VOL. 130 | NO. 244 | Wednesday, December 16, 2015
Fed Hikes Rate, Finance Pros Expect Minimal Immediate Impact
By Andy Meek
Borrowers and savers aren’t likely to see an immediate impact from the historic move Wednesday, Dec. 16, by the Federal Reserve to raise interest rates by a quarter point for the first time in almost a decade, according to several Memphis-area financial industry professionals.
Nevertheless, the implications of the rate hike are profound, with the central bank setting the stage for an inexorable reshaping of the local, regional and national economies.
The Fed voted unanimously to move its rates, which had been near zero for seven years up to a range of 0.25 percent to 0.5 percent. The Fed also said in its announcement that it anticipates making only “gradual” increases going forward.
There are a mix of short- and longer-term repercussions of the central bank’s decision for both borrowers and savers. John Phillips, chief investment officer and principal with Red Door Wealth Management in Memphis, says his firm has been breaking things down for clients.
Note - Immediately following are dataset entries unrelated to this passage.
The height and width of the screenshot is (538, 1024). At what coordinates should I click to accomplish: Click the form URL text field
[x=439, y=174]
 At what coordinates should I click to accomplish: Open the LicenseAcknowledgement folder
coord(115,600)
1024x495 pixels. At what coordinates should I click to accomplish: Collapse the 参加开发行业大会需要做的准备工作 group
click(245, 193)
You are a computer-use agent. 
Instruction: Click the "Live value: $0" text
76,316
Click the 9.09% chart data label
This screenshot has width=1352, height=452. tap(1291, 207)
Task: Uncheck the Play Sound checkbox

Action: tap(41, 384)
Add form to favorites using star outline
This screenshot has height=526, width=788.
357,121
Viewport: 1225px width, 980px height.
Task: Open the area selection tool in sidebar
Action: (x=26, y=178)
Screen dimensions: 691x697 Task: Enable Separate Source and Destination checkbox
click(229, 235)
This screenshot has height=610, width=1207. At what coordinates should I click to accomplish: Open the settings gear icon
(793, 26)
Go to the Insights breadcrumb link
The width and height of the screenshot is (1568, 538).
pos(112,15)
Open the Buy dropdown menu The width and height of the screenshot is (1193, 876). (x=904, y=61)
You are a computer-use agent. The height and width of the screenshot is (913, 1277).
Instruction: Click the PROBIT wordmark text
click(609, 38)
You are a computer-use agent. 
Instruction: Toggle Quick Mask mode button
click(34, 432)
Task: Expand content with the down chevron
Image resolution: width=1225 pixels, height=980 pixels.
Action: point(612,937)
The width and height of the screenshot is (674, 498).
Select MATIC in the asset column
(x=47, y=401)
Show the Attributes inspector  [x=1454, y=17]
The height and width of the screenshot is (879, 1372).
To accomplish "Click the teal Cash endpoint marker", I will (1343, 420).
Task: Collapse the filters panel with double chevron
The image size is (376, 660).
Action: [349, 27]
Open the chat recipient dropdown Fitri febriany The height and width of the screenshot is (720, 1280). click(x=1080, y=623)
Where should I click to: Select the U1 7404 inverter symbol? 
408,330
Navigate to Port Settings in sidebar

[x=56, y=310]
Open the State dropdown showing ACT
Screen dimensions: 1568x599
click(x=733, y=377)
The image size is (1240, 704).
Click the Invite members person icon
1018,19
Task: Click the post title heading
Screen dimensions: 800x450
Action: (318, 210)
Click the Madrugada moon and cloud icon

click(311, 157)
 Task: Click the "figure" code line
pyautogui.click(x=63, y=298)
The immediate impact of today’s decision for borrowers: “variable rate loans which are tied directly to the Prime Rate will increase immediately.” (The two main variable debts consumers carry are credit cards and home equity lines of credit.)
Any effect on fixed-rate loans will be delayed, and while mortgage rates are more tied to 10-year Treasury notes, Phillips said Red Door also expects “modest increases” there, too. As for auto loans, while rates for those might tick up slightly, Phillips doesn’t expect them to do so in a way that puts a dent in buying behavior.
As for savers, “you should see a slight bump in rates for money market funds and corporate bonds,” Phillips continues. Banks, though, aren’t likely to hike the rates they pay to savings account holders in any significant way as a result of the Fed news, as those are more tied to market forces than to the Prime Rate.
“Generally speaking, the consequence of rising rates to the consumer – assuming they finance their purchase – is diminished purchasing power,” said Duncan Williams Asset Management president Demetri Patikas. “In other words, if I buy something in the new, higher rate environment, more of my payment now goes toward interest expense. That said, all the talk from the Fed is for a minimal hike in rates and therefore should not have that big of an impact on the economy.”
Likewise from Scott Poore, director of investment solutions at Wunderlich Securities Inc.:
“As with any move by the Fed or any change in policy, there will be positive effects and negative effects. On the negative side, individuals (borrowers) will be paying higher costs for loan services.”
In other words, since it costs more to borrow money in a higher rate environment, banks will mostly likely pass that cost of borrowing along to consumers. On the plus side, Poore adds, banks should become more profitable as their margins on loans made to borrowers get fatter.
Today’s rise, it should be noted, also doesn’t necessarily portend a smooth up-and-to-the-right trajectory. It goes without saying, but what goes up can also go down, and if the economy worsens, the Fed can just as quickly hit the brakes on rate rises or even reverse course at future meetings.
To also put today’s news into some historical context: the last time the Fed raised rates, back in June 2006, Apple had not yet introduced the first iPhone.